Fortress Biotech Inc.
- Company type: Public
- Traded as: Nasdaq: FBIO Russell 2000 Index component
- Industry: Biopharmaceuticals
- Founded: 2006
- Founder: Dr. Lindsay Allan Rosenwald
- Headquarters: Bay Harbor Islands, Florida
- Key people: Lindsay A. Rosenwald, M.D.(Chairman/ President/CEO); Michael S. Weiss (Executive Vice Chairman); Eric K. Rowinsky, M.D. (Co-Vice Chairman); Jimmie Harvey, Jr., M.D. (Director);
- Website: www.fortressbiotech.com

= Fortress Biotech =

Fortress Biotech Inc., commonly known as Fortress Bio, is a biopharmaceutical company that acquires, develops, and commercializes innovative pharmaceutical and biotechnology products. Led by CEO Lindsay A. Rosenwald, M.D., Fortress and most of its subsidiary companies are headquartered in Bay Harbor Islands, Florida.

==History==
The company was founded in 2006 under the name Coronado Biosciences, initially as an oncology company. In 2011, it was announced that Coronado raised $47.4 million in funding. Shortly thereafter it became a public company by registering all of its private shares as common stock. The company changed its name to Fortress Biotech in April 2015.

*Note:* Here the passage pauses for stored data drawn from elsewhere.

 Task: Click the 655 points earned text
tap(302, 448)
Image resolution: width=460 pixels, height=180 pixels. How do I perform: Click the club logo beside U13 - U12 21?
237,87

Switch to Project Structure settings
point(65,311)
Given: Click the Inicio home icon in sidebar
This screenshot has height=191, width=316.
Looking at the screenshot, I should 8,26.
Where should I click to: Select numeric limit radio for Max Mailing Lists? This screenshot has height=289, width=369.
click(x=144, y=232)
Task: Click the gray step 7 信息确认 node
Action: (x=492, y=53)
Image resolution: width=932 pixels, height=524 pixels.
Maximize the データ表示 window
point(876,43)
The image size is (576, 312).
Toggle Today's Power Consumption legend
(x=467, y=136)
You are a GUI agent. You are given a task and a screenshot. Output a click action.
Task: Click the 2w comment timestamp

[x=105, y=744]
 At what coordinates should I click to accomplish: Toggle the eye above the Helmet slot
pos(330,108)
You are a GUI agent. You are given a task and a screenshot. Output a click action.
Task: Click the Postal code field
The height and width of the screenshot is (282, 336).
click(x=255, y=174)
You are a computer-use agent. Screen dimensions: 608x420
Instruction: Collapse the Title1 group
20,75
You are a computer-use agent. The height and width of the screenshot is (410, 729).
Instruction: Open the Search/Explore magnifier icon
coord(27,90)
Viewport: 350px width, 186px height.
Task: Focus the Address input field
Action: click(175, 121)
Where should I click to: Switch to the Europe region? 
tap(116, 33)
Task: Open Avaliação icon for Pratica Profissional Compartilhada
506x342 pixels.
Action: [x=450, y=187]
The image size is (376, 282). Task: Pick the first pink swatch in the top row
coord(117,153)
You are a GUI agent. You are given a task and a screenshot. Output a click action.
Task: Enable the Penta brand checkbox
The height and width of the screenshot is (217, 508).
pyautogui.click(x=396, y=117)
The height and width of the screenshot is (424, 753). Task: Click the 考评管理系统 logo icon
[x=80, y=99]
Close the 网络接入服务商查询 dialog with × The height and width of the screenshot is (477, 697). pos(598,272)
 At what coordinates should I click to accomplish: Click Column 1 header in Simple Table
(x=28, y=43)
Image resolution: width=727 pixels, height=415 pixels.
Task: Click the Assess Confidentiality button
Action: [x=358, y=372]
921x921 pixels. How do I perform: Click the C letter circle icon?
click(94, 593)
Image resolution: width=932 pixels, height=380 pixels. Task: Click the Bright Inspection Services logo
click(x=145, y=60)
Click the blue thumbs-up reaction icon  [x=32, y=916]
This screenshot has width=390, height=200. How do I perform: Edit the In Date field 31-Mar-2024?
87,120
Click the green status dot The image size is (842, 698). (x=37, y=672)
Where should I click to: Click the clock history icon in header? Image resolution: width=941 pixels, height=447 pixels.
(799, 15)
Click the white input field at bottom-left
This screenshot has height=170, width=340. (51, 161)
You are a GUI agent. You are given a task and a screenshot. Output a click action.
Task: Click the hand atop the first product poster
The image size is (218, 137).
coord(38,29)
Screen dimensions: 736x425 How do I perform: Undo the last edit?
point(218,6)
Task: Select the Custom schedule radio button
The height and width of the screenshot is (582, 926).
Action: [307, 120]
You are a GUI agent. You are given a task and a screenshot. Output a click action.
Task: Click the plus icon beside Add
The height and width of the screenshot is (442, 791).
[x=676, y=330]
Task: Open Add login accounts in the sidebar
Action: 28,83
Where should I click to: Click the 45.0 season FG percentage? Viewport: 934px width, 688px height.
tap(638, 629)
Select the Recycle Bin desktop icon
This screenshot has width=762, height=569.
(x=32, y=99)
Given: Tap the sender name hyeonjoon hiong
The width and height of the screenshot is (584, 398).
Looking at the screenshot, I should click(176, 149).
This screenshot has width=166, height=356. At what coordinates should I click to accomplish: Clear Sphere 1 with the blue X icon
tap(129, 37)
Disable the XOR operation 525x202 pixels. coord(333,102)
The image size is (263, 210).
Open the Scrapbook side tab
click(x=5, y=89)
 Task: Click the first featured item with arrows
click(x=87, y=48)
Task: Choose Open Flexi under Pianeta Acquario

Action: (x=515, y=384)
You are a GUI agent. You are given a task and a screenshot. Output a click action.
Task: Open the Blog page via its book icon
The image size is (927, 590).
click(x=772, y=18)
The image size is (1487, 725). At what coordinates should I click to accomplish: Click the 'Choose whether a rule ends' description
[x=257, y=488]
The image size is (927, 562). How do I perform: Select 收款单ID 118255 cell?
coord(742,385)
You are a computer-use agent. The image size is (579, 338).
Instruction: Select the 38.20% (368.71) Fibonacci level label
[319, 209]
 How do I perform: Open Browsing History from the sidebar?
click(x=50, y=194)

In November 2019, Fortress Biotech was ranked number 10 in the 2019 Deloitte Technology Fast 500 annual rankings.

==Subsidiaries==
Fortress Bio has 10 biopharmaceutical subsidiary companies which cover a range of medical therapy areas, including potential cancer treatments and therapies for rare diseases and conditions. These subsidiaries include Aevitas Therapeutics (formed in 2017), Avenue Therapeutics (formed in 2015), Caelum Biosciences (formed in 2017), Cellvation (formed in 2016), Checkpoint Therapeutics (formed in 2015), Cyprium Therapeutics (formed in 2017), Helocyte (formed in 2015), Journey Medical Corporation (formed in 2014), Mustang Bio (formed in 2015), Tamid Bio (formed in 2017) and Baergic Bio (formed in 2019).

==Products==
Fortress Bio’s marketed products are developed and commercialized by its subsidiary Journey Medical Corporation. These include Targadox tablets indicated for acne, eczema emollient Ceracade, wound cream Luxamend, topical corticosteroid Triderm, topical broad-spectrum antifungal solution Exelderm, Ala-Quin topical cream for skin conditions, and Ala-Scalp hydrocortisone lotion for skin conditions.